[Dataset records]
***

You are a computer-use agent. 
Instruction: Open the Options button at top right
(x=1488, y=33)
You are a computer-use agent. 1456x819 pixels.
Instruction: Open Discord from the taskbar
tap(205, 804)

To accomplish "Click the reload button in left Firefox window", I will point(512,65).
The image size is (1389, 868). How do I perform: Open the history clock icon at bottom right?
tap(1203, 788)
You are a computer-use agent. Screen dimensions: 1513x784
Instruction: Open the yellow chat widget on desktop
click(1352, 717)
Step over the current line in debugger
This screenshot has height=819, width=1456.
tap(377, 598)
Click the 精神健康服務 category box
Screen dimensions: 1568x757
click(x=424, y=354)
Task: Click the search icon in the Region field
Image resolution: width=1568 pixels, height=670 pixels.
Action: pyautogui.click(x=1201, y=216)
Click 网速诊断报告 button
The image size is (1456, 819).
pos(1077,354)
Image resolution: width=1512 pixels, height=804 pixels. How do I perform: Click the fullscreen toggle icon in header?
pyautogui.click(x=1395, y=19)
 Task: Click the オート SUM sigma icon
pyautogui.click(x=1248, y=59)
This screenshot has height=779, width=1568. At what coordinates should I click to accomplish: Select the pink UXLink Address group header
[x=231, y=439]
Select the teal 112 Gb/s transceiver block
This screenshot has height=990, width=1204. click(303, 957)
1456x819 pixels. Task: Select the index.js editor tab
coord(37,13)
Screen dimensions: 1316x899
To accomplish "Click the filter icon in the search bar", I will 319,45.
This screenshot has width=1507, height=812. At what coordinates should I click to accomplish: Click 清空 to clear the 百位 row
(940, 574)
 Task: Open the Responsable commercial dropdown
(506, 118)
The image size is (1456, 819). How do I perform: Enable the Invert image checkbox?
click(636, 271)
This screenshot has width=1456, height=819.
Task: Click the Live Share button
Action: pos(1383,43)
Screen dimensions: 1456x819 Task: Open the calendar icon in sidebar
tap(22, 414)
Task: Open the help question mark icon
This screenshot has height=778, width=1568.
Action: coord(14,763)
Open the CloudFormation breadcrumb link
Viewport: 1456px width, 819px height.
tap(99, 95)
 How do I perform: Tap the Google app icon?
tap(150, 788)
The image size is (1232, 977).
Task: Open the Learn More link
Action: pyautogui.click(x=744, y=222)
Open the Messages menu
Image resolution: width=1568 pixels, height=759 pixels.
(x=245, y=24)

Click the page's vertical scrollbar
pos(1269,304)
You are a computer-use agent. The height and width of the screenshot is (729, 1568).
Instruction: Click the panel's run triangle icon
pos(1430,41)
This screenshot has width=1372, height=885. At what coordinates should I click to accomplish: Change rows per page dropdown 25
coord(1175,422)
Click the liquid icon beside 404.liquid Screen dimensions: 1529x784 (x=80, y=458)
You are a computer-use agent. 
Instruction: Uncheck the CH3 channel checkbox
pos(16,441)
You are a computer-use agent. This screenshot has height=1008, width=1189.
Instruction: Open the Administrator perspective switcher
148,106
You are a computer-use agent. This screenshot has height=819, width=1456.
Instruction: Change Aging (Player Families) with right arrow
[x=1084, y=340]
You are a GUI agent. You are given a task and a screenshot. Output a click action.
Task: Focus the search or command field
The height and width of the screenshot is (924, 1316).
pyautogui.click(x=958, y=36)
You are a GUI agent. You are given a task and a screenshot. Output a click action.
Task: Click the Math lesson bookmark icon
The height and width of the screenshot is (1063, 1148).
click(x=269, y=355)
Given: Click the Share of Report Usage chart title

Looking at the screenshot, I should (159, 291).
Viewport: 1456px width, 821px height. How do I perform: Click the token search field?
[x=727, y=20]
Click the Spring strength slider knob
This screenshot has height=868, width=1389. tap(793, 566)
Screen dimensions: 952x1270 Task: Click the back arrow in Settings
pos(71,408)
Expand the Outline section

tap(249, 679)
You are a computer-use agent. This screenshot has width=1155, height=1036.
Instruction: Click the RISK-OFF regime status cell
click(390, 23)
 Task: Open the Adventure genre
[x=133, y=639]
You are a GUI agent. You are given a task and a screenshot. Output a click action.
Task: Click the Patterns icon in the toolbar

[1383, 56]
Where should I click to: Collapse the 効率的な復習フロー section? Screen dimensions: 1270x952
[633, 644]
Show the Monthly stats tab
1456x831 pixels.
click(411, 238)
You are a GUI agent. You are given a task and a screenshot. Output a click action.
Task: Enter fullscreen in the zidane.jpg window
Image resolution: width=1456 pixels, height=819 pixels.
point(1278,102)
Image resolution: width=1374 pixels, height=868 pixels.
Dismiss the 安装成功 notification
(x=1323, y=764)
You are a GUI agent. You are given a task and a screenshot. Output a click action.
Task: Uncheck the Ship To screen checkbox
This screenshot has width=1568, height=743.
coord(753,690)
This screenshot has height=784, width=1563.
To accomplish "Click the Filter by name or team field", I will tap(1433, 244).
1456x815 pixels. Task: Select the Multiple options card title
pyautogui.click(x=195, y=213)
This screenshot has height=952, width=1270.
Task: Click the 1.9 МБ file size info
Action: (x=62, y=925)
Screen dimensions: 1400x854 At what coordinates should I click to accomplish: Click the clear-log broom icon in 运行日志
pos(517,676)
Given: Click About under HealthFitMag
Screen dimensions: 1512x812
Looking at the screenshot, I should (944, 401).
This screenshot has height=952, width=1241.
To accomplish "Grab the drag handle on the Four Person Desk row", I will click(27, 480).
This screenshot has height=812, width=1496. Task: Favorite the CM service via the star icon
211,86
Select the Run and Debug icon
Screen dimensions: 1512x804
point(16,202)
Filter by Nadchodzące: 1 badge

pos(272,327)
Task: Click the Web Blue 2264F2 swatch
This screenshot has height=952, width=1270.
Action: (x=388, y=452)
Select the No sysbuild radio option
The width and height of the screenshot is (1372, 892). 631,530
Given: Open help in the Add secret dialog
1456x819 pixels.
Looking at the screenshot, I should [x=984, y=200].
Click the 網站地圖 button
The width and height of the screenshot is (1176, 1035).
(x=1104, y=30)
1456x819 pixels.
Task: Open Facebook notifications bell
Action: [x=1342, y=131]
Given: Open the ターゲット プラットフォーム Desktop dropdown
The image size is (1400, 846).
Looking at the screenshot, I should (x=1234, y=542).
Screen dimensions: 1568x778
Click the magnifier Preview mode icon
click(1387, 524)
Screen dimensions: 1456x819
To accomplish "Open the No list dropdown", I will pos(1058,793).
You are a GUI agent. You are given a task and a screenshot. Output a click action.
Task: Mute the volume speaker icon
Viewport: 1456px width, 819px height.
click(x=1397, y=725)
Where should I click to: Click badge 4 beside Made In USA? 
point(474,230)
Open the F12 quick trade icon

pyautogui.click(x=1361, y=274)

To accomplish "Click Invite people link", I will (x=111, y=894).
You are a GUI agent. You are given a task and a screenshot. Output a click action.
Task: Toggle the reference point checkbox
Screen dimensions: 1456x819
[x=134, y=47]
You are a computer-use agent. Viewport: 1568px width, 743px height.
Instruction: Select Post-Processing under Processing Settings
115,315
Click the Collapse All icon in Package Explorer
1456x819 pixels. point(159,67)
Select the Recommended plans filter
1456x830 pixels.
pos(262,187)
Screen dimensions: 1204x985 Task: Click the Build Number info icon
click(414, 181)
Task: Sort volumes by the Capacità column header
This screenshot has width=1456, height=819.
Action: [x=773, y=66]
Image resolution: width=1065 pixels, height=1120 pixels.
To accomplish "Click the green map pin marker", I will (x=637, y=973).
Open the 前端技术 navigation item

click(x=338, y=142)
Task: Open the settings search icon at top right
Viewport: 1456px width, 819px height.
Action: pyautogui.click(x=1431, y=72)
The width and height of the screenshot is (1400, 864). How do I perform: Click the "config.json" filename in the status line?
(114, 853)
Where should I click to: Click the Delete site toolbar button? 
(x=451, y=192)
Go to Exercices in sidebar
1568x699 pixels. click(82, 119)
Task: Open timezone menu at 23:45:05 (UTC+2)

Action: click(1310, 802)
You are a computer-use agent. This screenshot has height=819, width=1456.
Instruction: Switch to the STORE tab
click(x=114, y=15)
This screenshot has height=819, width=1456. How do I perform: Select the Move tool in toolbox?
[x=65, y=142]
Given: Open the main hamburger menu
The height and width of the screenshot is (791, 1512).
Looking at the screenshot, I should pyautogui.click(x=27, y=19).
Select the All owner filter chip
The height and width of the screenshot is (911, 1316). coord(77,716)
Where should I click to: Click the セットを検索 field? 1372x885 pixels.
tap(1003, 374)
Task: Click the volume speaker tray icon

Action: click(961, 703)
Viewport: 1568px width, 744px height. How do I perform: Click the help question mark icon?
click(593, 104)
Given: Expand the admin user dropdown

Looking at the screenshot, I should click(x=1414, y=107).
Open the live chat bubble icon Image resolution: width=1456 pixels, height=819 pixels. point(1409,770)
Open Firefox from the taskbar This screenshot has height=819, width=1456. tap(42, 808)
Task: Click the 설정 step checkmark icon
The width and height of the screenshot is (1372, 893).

***

The required output is the stretch of entries above from the line containing "The image size is (1456, 819). How" through the line containing "You are a computer-use agent. The", reproduced exactly.

The image size is (1456, 819). How do I perform: Enable the Invert image checkbox?
click(636, 271)
This screenshot has width=1456, height=819.
Task: Click the Live Share button
Action: pos(1383,43)
Screen dimensions: 1456x819 Task: Open the calendar icon in sidebar
tap(22, 414)
Task: Open the help question mark icon
This screenshot has height=778, width=1568.
Action: coord(14,763)
Open the CloudFormation breadcrumb link
Viewport: 1456px width, 819px height.
tap(99, 95)
 How do I perform: Tap the Google app icon?
tap(150, 788)
The image size is (1232, 977).
Task: Open the Learn More link
Action: pyautogui.click(x=744, y=222)
Open the Messages menu
Image resolution: width=1568 pixels, height=759 pixels.
(x=245, y=24)

Click the page's vertical scrollbar
pos(1269,304)
You are a computer-use agent. The height and width of the screenshot is (729, 1568).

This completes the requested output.